## Work instructions
Between the line containing "This screenshot has width=529, height=420." and the line containing "Given: Select the my-identity row checkbox" lies a run of lines; give that run again exactly, with both of those lines, and nothing else from the entries below.

[Dataset excerpts]
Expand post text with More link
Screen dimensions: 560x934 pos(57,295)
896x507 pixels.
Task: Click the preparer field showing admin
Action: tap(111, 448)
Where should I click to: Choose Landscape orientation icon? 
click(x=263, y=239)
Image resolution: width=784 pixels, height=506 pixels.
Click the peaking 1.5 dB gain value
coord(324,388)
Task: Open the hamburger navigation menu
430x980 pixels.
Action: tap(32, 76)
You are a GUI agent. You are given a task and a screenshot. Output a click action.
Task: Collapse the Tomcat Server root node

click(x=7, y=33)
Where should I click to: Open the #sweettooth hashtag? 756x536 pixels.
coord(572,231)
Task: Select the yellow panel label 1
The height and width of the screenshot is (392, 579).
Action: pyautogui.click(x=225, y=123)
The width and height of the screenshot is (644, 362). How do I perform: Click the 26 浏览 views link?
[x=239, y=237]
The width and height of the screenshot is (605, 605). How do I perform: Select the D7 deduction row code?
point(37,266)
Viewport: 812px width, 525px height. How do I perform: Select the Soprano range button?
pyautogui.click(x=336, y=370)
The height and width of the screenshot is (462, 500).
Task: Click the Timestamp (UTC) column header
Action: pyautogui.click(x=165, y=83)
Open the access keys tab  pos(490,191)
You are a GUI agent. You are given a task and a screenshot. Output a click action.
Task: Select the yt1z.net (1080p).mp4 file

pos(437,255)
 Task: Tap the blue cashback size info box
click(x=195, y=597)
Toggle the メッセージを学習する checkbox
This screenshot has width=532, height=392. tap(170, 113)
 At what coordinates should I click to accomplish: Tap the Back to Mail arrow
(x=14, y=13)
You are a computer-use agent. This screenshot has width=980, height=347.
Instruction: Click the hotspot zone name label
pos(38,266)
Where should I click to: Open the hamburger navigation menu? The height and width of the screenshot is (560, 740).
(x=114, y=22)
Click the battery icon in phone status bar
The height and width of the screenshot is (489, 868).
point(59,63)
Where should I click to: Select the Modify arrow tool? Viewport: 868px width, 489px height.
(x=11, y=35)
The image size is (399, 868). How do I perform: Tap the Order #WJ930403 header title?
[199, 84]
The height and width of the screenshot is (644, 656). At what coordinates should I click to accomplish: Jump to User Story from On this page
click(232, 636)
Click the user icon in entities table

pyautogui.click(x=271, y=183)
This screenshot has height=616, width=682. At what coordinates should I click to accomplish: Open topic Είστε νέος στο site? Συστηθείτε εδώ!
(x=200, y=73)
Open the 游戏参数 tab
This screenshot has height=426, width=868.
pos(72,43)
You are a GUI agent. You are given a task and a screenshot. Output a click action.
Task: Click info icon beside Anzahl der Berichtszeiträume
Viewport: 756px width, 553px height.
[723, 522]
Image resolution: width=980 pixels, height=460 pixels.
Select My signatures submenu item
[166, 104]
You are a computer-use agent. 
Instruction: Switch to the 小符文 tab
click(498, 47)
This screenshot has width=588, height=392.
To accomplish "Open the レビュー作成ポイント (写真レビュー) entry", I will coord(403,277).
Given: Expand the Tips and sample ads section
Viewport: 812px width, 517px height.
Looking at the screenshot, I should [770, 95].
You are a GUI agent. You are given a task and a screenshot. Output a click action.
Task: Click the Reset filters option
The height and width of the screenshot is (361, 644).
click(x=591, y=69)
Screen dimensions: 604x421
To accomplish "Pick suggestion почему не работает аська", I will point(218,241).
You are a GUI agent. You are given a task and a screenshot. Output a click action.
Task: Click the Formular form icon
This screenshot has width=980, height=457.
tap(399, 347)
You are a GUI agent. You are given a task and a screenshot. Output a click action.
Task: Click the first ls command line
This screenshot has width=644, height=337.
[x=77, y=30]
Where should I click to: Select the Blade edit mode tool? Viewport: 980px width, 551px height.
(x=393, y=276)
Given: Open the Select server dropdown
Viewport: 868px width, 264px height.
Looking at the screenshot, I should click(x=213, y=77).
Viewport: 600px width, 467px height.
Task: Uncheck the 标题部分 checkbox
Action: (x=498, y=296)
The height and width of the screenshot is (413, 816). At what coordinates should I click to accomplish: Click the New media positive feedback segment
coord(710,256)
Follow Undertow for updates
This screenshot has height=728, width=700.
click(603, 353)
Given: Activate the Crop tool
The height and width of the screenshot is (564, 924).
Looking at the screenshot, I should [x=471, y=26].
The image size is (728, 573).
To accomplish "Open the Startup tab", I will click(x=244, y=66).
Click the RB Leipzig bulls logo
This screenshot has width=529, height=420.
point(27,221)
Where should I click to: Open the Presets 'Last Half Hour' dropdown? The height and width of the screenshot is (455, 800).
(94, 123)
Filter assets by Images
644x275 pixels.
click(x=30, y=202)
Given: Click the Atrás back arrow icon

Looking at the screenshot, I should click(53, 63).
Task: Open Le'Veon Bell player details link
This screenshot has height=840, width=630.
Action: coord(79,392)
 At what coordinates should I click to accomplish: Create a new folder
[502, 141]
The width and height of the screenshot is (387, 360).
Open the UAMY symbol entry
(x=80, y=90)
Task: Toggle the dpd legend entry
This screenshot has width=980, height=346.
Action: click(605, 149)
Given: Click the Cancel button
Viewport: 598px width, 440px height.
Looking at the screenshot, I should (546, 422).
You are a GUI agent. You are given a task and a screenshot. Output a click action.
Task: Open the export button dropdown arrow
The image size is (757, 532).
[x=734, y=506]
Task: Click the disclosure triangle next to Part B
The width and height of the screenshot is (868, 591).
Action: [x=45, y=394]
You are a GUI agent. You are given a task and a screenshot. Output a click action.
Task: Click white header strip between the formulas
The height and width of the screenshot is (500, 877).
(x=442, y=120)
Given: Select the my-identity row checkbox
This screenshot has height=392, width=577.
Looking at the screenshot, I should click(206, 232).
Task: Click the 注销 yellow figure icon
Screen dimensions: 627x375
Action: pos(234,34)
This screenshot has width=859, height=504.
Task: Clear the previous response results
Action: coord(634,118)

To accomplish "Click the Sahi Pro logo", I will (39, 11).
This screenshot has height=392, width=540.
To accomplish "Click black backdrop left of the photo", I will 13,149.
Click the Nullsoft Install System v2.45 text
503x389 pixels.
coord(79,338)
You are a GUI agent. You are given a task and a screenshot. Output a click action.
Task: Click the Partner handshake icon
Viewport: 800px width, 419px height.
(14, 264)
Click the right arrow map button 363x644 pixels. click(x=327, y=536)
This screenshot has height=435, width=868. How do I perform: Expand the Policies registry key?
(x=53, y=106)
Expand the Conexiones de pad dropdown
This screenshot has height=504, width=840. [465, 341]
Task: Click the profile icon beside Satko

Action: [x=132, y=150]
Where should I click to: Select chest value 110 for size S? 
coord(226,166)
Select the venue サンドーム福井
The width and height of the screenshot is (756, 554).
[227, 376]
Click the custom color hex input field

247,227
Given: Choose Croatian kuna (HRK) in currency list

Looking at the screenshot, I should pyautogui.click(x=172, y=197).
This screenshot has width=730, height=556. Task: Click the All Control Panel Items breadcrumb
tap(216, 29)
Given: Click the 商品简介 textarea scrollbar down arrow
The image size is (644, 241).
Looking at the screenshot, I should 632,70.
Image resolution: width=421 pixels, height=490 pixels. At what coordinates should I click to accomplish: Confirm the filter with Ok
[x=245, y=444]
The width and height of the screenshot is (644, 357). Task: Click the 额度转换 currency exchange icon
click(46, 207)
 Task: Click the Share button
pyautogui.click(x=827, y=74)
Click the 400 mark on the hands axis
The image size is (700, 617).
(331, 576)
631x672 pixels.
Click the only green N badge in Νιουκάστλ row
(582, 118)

## Exercise output
This screenshot has width=529, height=420.
point(27,221)
Where should I click to: Open the Presets 'Last Half Hour' dropdown? The height and width of the screenshot is (455, 800).
(94, 123)
Filter assets by Images
644x275 pixels.
click(x=30, y=202)
Given: Click the Atrás back arrow icon

Looking at the screenshot, I should click(53, 63).
Task: Open Le'Veon Bell player details link
This screenshot has height=840, width=630.
Action: coord(79,392)
 At what coordinates should I click to accomplish: Create a new folder
[502, 141]
The width and height of the screenshot is (387, 360).
Open the UAMY symbol entry
(x=80, y=90)
Task: Toggle the dpd legend entry
This screenshot has width=980, height=346.
Action: click(605, 149)
Given: Click the Cancel button
Viewport: 598px width, 440px height.
Looking at the screenshot, I should (546, 422).
You are a GUI agent. You are given a task and a screenshot. Output a click action.
Task: Open the export button dropdown arrow
The image size is (757, 532).
[x=734, y=506]
Task: Click the disclosure triangle next to Part B
The width and height of the screenshot is (868, 591).
Action: [x=45, y=394]
You are a GUI agent. You are given a task and a screenshot. Output a click action.
Task: Click white header strip between the formulas
The height and width of the screenshot is (500, 877).
(x=442, y=120)
Given: Select the my-identity row checkbox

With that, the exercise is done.